Data records:
** start **

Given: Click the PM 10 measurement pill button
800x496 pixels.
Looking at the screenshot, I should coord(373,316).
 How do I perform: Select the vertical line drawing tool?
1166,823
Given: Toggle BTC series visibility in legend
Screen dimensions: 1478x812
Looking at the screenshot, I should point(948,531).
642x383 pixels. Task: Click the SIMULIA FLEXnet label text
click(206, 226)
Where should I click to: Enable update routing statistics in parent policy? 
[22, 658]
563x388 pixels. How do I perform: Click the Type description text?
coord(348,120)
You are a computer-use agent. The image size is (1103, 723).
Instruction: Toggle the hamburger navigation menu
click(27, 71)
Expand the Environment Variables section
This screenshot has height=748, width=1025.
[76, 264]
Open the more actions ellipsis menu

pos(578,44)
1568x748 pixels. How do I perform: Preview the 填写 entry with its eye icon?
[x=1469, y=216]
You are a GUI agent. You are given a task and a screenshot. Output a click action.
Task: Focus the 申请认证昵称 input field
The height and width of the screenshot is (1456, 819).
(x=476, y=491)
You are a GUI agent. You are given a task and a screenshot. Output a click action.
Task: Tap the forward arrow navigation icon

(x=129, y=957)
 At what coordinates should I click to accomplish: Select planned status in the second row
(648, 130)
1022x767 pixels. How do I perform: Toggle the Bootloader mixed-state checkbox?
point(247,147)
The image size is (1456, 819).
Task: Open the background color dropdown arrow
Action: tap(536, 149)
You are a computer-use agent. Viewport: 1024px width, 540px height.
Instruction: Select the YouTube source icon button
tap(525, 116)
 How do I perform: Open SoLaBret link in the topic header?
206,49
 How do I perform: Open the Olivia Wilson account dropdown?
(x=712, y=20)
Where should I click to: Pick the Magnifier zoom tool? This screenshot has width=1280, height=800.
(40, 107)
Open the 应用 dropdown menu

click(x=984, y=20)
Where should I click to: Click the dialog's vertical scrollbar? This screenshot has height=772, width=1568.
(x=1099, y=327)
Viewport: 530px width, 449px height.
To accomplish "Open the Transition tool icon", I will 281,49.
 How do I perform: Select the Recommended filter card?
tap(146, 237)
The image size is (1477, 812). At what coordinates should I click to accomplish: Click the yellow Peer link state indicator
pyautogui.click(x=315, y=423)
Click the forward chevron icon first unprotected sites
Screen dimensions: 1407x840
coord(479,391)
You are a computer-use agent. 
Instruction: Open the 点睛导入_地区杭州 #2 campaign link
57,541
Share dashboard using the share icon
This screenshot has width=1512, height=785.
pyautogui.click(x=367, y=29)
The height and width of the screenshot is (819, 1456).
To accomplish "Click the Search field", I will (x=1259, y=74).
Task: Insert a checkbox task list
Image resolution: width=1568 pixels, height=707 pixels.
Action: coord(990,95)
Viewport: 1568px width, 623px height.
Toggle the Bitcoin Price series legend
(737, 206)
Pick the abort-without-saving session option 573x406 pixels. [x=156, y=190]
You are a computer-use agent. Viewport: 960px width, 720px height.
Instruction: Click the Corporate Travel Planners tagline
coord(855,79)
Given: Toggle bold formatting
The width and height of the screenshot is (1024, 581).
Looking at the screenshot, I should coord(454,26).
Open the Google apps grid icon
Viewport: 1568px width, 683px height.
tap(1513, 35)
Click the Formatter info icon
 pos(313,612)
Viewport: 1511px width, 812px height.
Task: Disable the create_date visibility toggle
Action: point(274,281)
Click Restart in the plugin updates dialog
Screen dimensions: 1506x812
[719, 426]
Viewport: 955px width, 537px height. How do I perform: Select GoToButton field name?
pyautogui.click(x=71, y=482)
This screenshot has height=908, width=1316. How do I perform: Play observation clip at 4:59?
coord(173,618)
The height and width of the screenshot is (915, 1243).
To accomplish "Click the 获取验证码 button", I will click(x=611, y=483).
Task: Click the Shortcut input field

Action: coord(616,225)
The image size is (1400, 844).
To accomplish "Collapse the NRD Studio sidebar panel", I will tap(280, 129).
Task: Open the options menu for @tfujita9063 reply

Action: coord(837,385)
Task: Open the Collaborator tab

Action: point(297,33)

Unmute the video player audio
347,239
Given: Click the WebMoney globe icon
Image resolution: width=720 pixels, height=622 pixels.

** end **

▸ **DESCRIPTION OF THE TASK**
Copy every line of the records above word for word, without changing anything.

▸ **REPLY**
Given: Click the PM 10 measurement pill button
800x496 pixels.
Looking at the screenshot, I should coord(373,316).
 How do I perform: Select the vertical line drawing tool?
1166,823
Given: Toggle BTC series visibility in legend
Screen dimensions: 1478x812
Looking at the screenshot, I should point(948,531).
642x383 pixels. Task: Click the SIMULIA FLEXnet label text
click(206, 226)
Where should I click to: Enable update routing statistics in parent policy? 
[22, 658]
563x388 pixels. How do I perform: Click the Type description text?
coord(348,120)
You are a computer-use agent. The image size is (1103, 723).
Instruction: Toggle the hamburger navigation menu
click(27, 71)
Expand the Environment Variables section
This screenshot has height=748, width=1025.
[76, 264]
Open the more actions ellipsis menu

pos(578,44)
1568x748 pixels. How do I perform: Preview the 填写 entry with its eye icon?
[x=1469, y=216]
You are a GUI agent. You are given a task and a screenshot. Output a click action.
Task: Focus the 申请认证昵称 input field
The height and width of the screenshot is (1456, 819).
(x=476, y=491)
You are a GUI agent. You are given a task and a screenshot. Output a click action.
Task: Tap the forward arrow navigation icon

(x=129, y=957)
 At what coordinates should I click to accomplish: Select planned status in the second row
(648, 130)
1022x767 pixels. How do I perform: Toggle the Bootloader mixed-state checkbox?
point(247,147)
The image size is (1456, 819).
Task: Open the background color dropdown arrow
Action: tap(536, 149)
You are a computer-use agent. Viewport: 1024px width, 540px height.
Instruction: Select the YouTube source icon button
tap(525, 116)
 How do I perform: Open SoLaBret link in the topic header?
206,49
 How do I perform: Open the Olivia Wilson account dropdown?
(x=712, y=20)
Where should I click to: Pick the Magnifier zoom tool? This screenshot has width=1280, height=800.
(40, 107)
Open the 应用 dropdown menu

click(x=984, y=20)
Where should I click to: Click the dialog's vertical scrollbar? This screenshot has height=772, width=1568.
(x=1099, y=327)
Viewport: 530px width, 449px height.
To accomplish "Open the Transition tool icon", I will 281,49.
 How do I perform: Select the Recommended filter card?
tap(146, 237)
The image size is (1477, 812). At what coordinates should I click to accomplish: Click the yellow Peer link state indicator
pyautogui.click(x=315, y=423)
Click the forward chevron icon first unprotected sites
Screen dimensions: 1407x840
coord(479,391)
You are a computer-use agent. 
Instruction: Open the 点睛导入_地区杭州 #2 campaign link
57,541
Share dashboard using the share icon
This screenshot has width=1512, height=785.
pyautogui.click(x=367, y=29)
The height and width of the screenshot is (819, 1456).
To accomplish "Click the Search field", I will (x=1259, y=74).
Task: Insert a checkbox task list
Image resolution: width=1568 pixels, height=707 pixels.
Action: coord(990,95)
Viewport: 1568px width, 623px height.
Toggle the Bitcoin Price series legend
(737, 206)
Pick the abort-without-saving session option 573x406 pixels. [x=156, y=190]
You are a computer-use agent. Viewport: 960px width, 720px height.
Instruction: Click the Corporate Travel Planners tagline
coord(855,79)
Given: Toggle bold formatting
The width and height of the screenshot is (1024, 581).
Looking at the screenshot, I should coord(454,26).
Open the Google apps grid icon
Viewport: 1568px width, 683px height.
tap(1513, 35)
Click the Formatter info icon
 pos(313,612)
Viewport: 1511px width, 812px height.
Task: Disable the create_date visibility toggle
Action: point(274,281)
Click Restart in the plugin updates dialog
Screen dimensions: 1506x812
[719, 426]
Viewport: 955px width, 537px height. How do I perform: Select GoToButton field name?
pyautogui.click(x=71, y=482)
This screenshot has height=908, width=1316. How do I perform: Play observation clip at 4:59?
coord(173,618)
The height and width of the screenshot is (915, 1243).
To accomplish "Click the 获取验证码 button", I will click(x=611, y=483).
Task: Click the Shortcut input field

Action: coord(616,225)
The image size is (1400, 844).
To accomplish "Collapse the NRD Studio sidebar panel", I will tap(280, 129).
Task: Open the options menu for @tfujita9063 reply

Action: coord(837,385)
Task: Open the Collaborator tab

Action: point(297,33)

Unmute the video player audio
347,239
Given: Click the WebMoney globe icon
Image resolution: width=720 pixels, height=622 pixels.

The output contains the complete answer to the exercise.